Practice, Practice, Practice
Panelists spoke to employee and customer training strategies, tabletop exercises, and other steps they take to better prepare for security incidents. One key takeaway was the importance of working employee training into the corporate culture for everyone. As organizations change over time, and new people are onboarded, there will be gaps in cybersecurity knowledge.
"I have to take cybersecurity training at Microsoft just like everybody else," said Kelley. "We don't just assume because somebody has a title, they get to be exempt from that training." She advised annual or biannual security training for all employees. "Psychologically, humans are much better at learning when we've got a little bit of an adrenaline pump." If an employee is caught getting phished, they may remember to be more cautious next time.
"The best training is in-the-moment training," Kirkland emphasized. While some trainings are done for compliance, the unexpected phishing emails deliver real learning moments.

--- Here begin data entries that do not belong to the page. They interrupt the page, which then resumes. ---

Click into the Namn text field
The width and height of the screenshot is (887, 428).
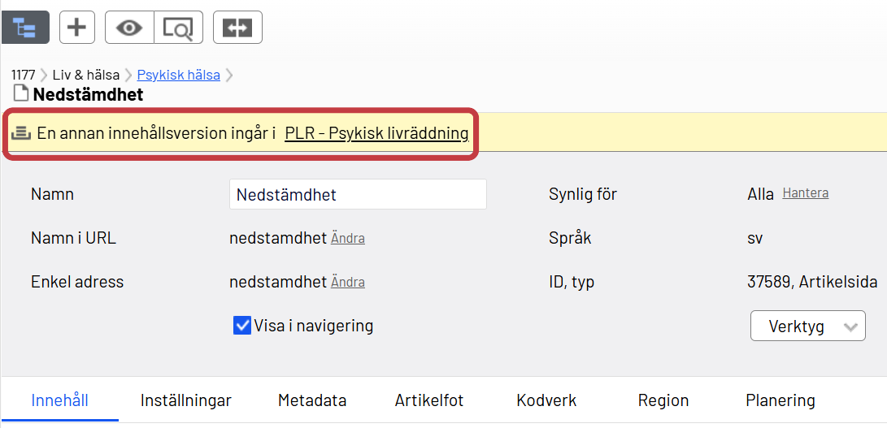[x=358, y=195]
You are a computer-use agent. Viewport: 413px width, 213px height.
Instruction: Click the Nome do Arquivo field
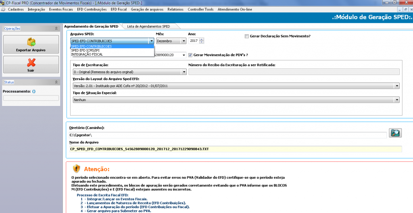236,149
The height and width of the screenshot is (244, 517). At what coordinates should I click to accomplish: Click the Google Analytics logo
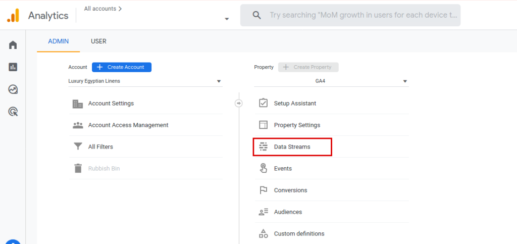13,15
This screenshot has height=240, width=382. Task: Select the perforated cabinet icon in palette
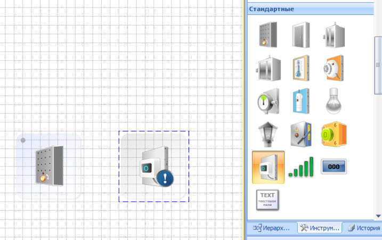coord(268,35)
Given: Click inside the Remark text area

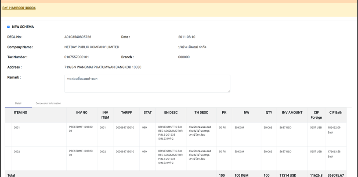Looking at the screenshot, I should click(x=147, y=84).
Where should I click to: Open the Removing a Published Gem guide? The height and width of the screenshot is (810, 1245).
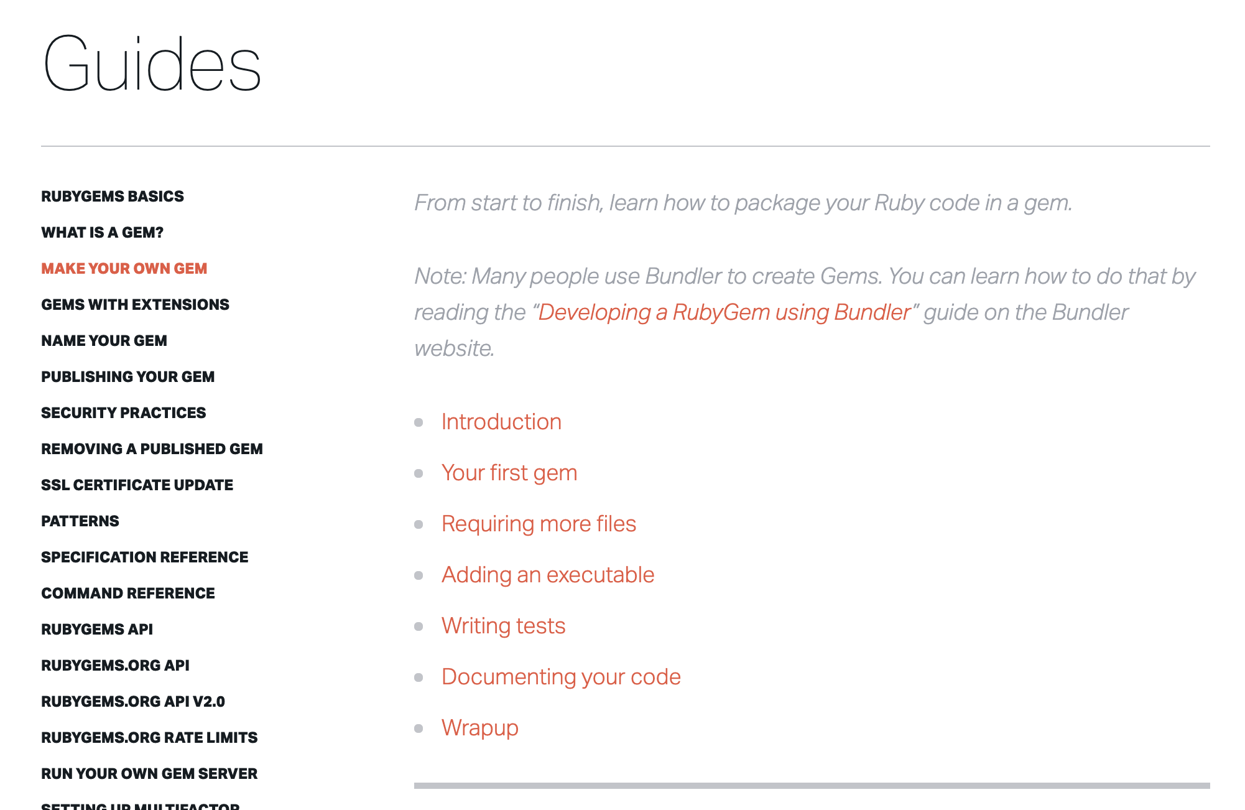tap(152, 449)
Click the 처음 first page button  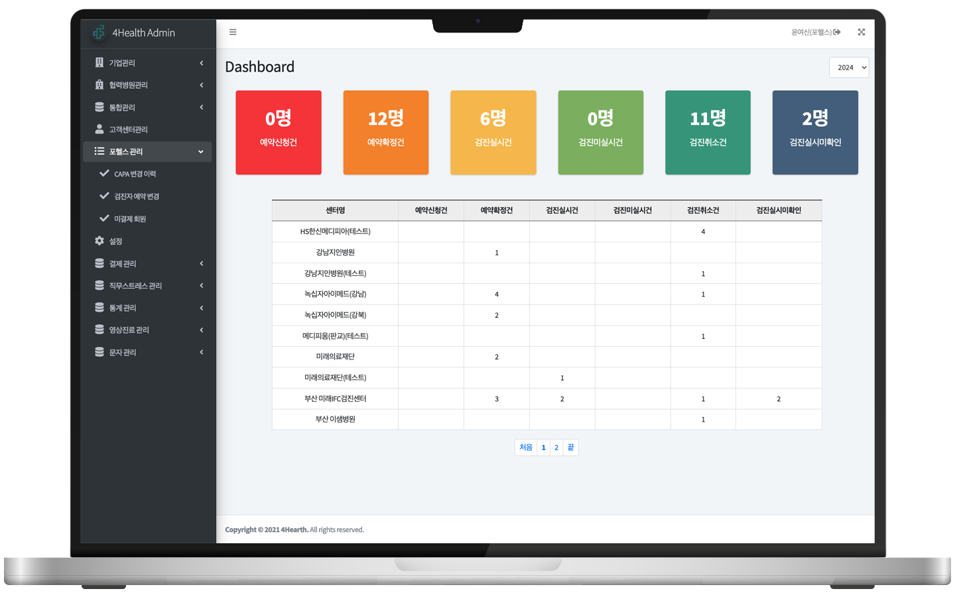(526, 448)
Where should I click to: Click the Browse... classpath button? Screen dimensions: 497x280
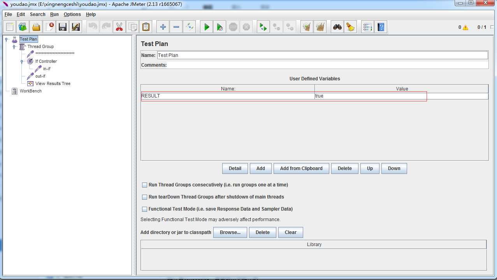(x=230, y=232)
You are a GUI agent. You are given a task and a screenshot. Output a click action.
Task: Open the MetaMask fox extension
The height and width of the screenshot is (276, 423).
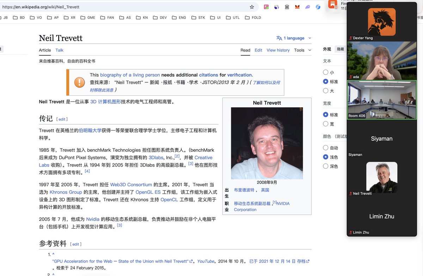coord(297,7)
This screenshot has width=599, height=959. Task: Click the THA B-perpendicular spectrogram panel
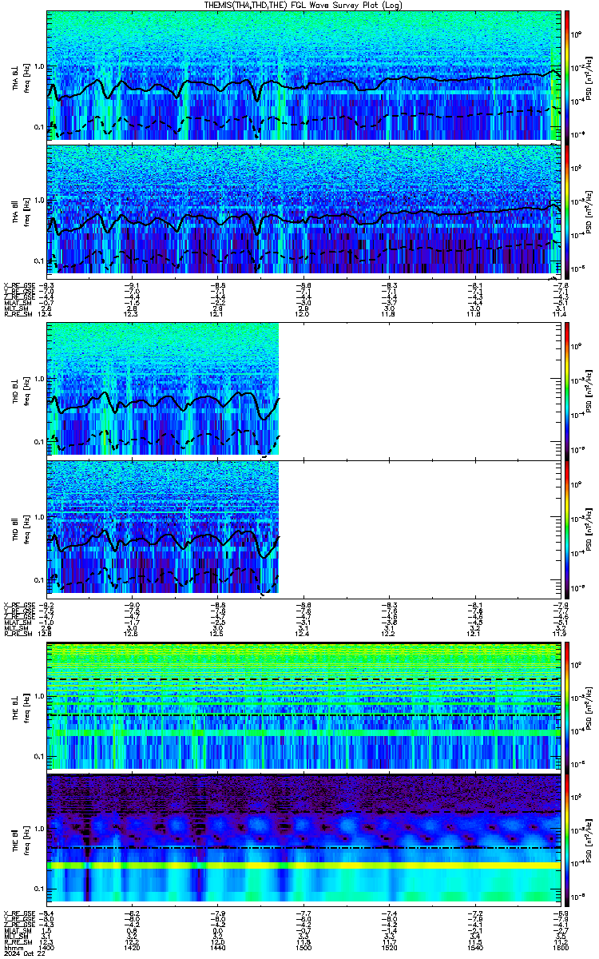pyautogui.click(x=303, y=76)
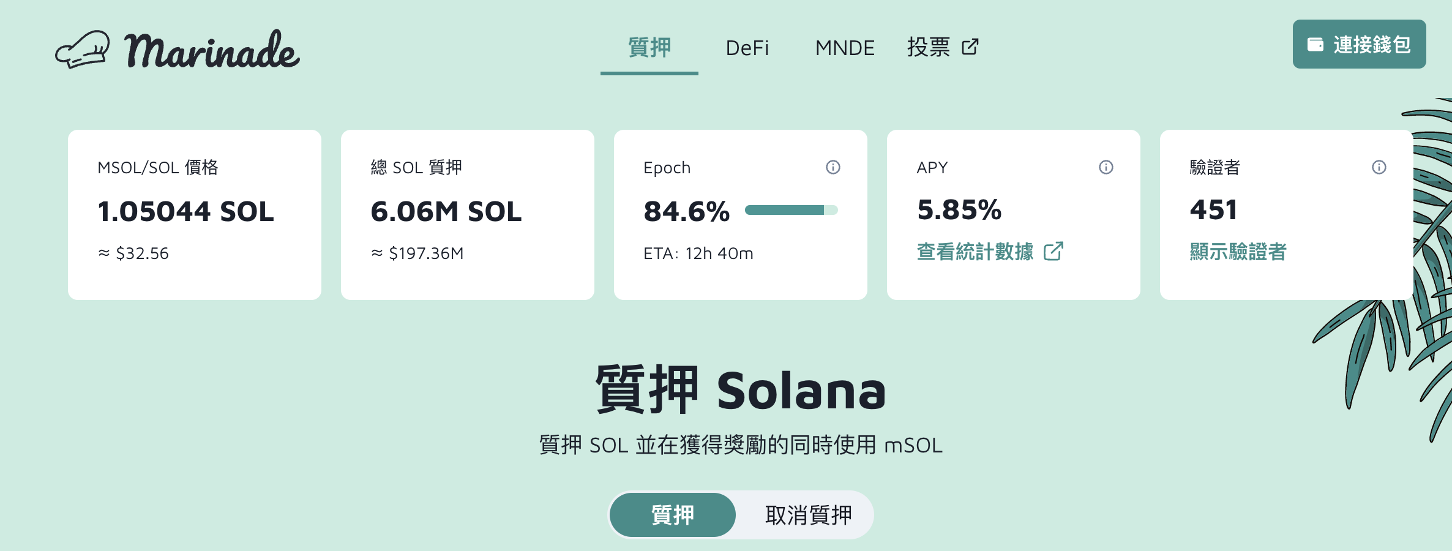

He also advocates tabletop exercises with all executives in order to plan for cyberattacks. Senior execs schedule a four-hour block during which they create an entire breach narrative. Sometimes, he said, it's the first time in a while that leadership has come together to decide how they would respond to a security incident – and the results have had an effect beyond cybersecurity.
"The decisions, and the things that they've learned in those tabletop exercises, have informed the way that we respond as an organization to all manner of incidents; not necessarily those that were cyber-related," Kirkland said. Learning how business leaders collaborate "is not only educational for them; it's educational for you as a security professional," he added.
Tabletop exercises should inform a standard operating procedure for cyberattacks, said Kelley. Whether it's online or printed, every business should have guidance on how employees can escalate potential incidents and how they should respond to them. These procedures don't need to be 100% accurate – after all, every breach is different – but they should provide basic information on which internal and external organizations (cloud providers, law enforcement) need to be notified.
"You'd be surprised, with these kinds of activities, how easy it is to forget what needs to be done," she explained. If an employee doesn't know the right information or can't access it, they may have no idea how to move forward in the right direction.
Practitioners also pull lessons from previous security incidents: to inform annual trainings in incident response and business continuity, Gagliardi goes back into historical breach data to assess what security looked like before an incident. Breach disclosure is mandated under HIPAA and GDPR, he pointed out, and there are thousands of breaches that aren't publicly reported but are just as significant. Businesses "can get a lot of value" in lessons from these events.